[Input material]
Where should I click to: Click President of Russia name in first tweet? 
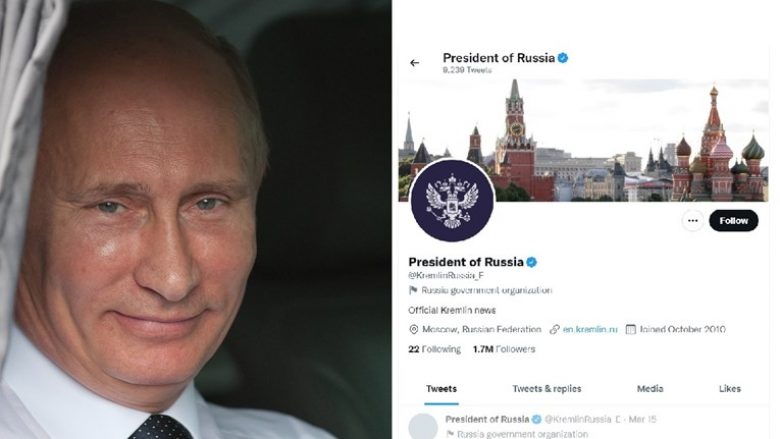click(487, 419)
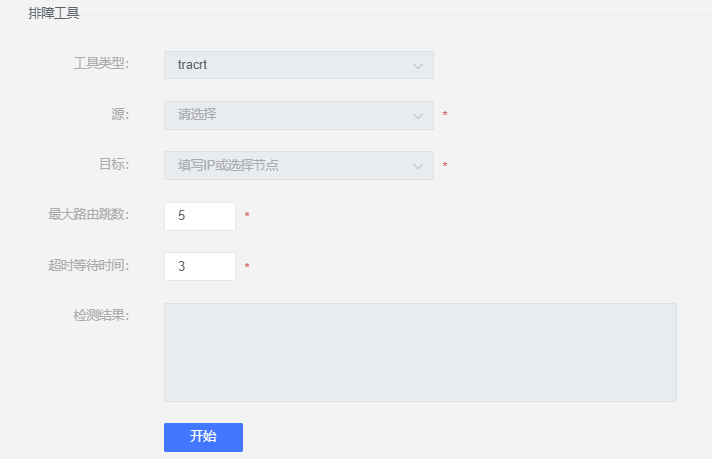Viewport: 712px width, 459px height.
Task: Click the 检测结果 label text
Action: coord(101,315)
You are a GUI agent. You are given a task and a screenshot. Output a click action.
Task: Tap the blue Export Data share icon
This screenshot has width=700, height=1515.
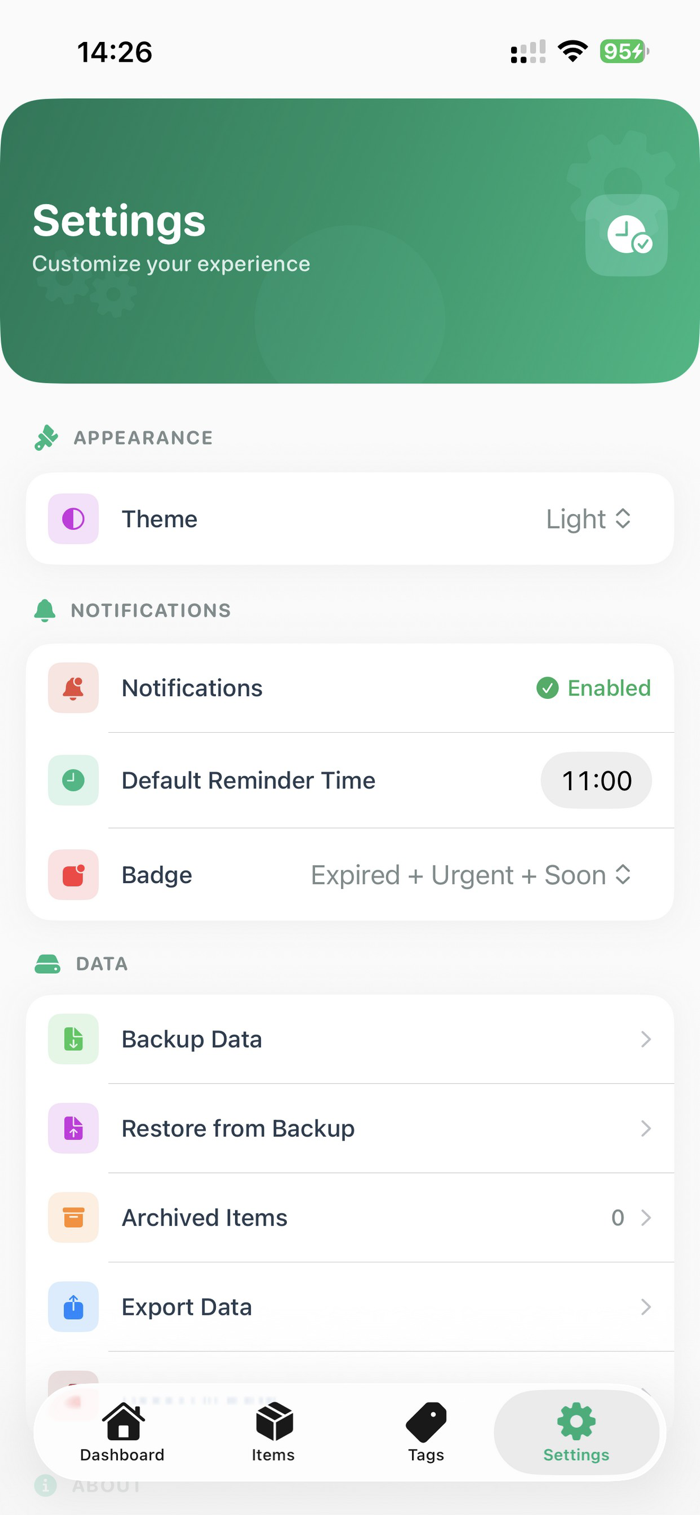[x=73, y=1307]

[Task instructions] Reproduce the entire listing above with every occurrence of "screenshot" changed to "image" and all other wording kept identical. Leave the pictures out of your answer.

[Exercise result]
Where should I click to: Click President of Russia name in first tweet? 
click(487, 419)
Viewport: 712px width, 459px height.
Task: Click the 检测结果 label text
Action: coord(101,315)
You are a GUI agent. You are given a task and a image. Output a click action.
Task: Tap the blue Export Data share icon
This image has width=700, height=1515.
[x=73, y=1307]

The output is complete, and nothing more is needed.